I respectfully dissent from the majority’s order vacating leave to appeal. I believe
that the Court of Appeals erred in its decision and that this case warrants review by this
Court.
This case arises out of injuries sustained in a fall on a sidewalk under the
jurisdiction of the city of Dearborn. Plaintiff fell and injured his hip on March 2, 2006 as
a result of an alleged defect in the sidewalk. Plaintiff’s attorney sent a letter notifying
the city of the defect and the injury within the 120-day time period provided in MCL
691.1404(1). The letter, however, refers to the location of the defect as being “in the
area of 5034 Middlesex” rather than stating 5026 Middlesex, a location, which according
to the city of Dearborn’s Department of Public Works inspection report is a mere 15 feet
away. The parties do not dispute that the actual location of the defect was 5026
Middlesex and that the plaintiff was injured at 5026 Middlesex. Moreover, no one
disputes that the city of Dearborn had actual notice of the defect and recognized and
repaired the defect before receipt of plaintiff’s timely notice. Thus, plaintiff’s notice
2
ostensibly contains a minor technical error.1 The Court of Appeals held that because
plaintiff’s pre-suit notice contained this error the notice did not meet the requirements of
MCL 691.1404(1), and accordingly remanded plaintiff’s case to the trial court for entry
of summary disposition in favor of the defendant.

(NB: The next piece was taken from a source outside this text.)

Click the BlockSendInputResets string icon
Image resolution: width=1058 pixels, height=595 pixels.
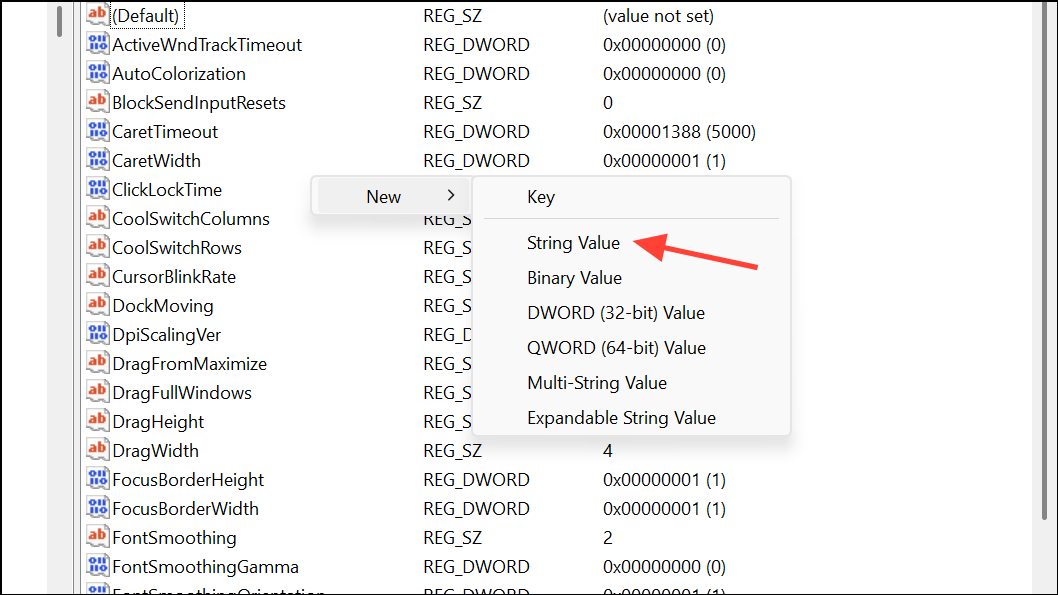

I believe the Court of Appeals erred in its decision. Under the facts of this case,
the city of Dearborn had sufficient notice of the defect to satisfy the purposes of the
notice requirement contained in MCL 691.1404(1).
The primary purpose of any notice statute is to provide timely notice to a
defendant prior to suit.2 That objective was met in this case. The opinion of the Court of
Appeals focuses on form rather than on the meaningful substantive requirements of MCL
691.1404(1). We recently addressed a similar pre-suit notice requirement in Bush v
Shabahang, 484 Mich 156 (2009), and held that defects in a statutorily mandated pre-suit
notice of intent in medical malpractice cases can be disregarded or cured by amendment
under MCL 600.2301 as long as the plaintiff makes a good-faith attempt to comply with
the notice provision.
MCL 600.2301 provides:
The court in which any action or proceeding is pending, has power
to amend any process, pleading or proceeding in such action or proceeding,
either in form or substance, for the furtherance of justice, on such terms as
are just, at any time before judgment rendered therein. The court at every
stage of the action or proceeding shall disregard any error or defect in the
proceedings which do not affect the substantial rights of the parties.
[Emphasis added.]
I see no reason why MCL 600.2301 should not apply to the notice requirement in
the present case for the same reasons expressed in Bush. Here the plaintiff made a good-
faith attempt to notify the defendant in a timely manner but the notice contained an
ostensible defect. The defendant, however, had actual notice of the defect on a timely
basis and accordingly no substantial right of any party was affected. Because § 2301
mandates that the court “shall disregard any error or defect in the proceedings which do
not affect the substantial rights of the parties,” the Court of Appeals was required to
disregard this minor technical defect.
1
I have a difficult time understanding why a location a mere 15 feet away is not, as the
plaintiff’s letter states, “in the area of 5034 Middlesex.”
2
Bush v Shabahang, 484 Mich 156 (2009).
3
Accordingly, I would vacate the decision of the Court of Appeals and remand this
case to the trial court for further proceedings.
KELLY, C.J., joins the statement of HATHAWAY, J.
I, Corbin R. Davis, Clerk of the Michigan Supreme Court, certify that the
foregoing is a true and complete copy of the order entered at the direction of the Court.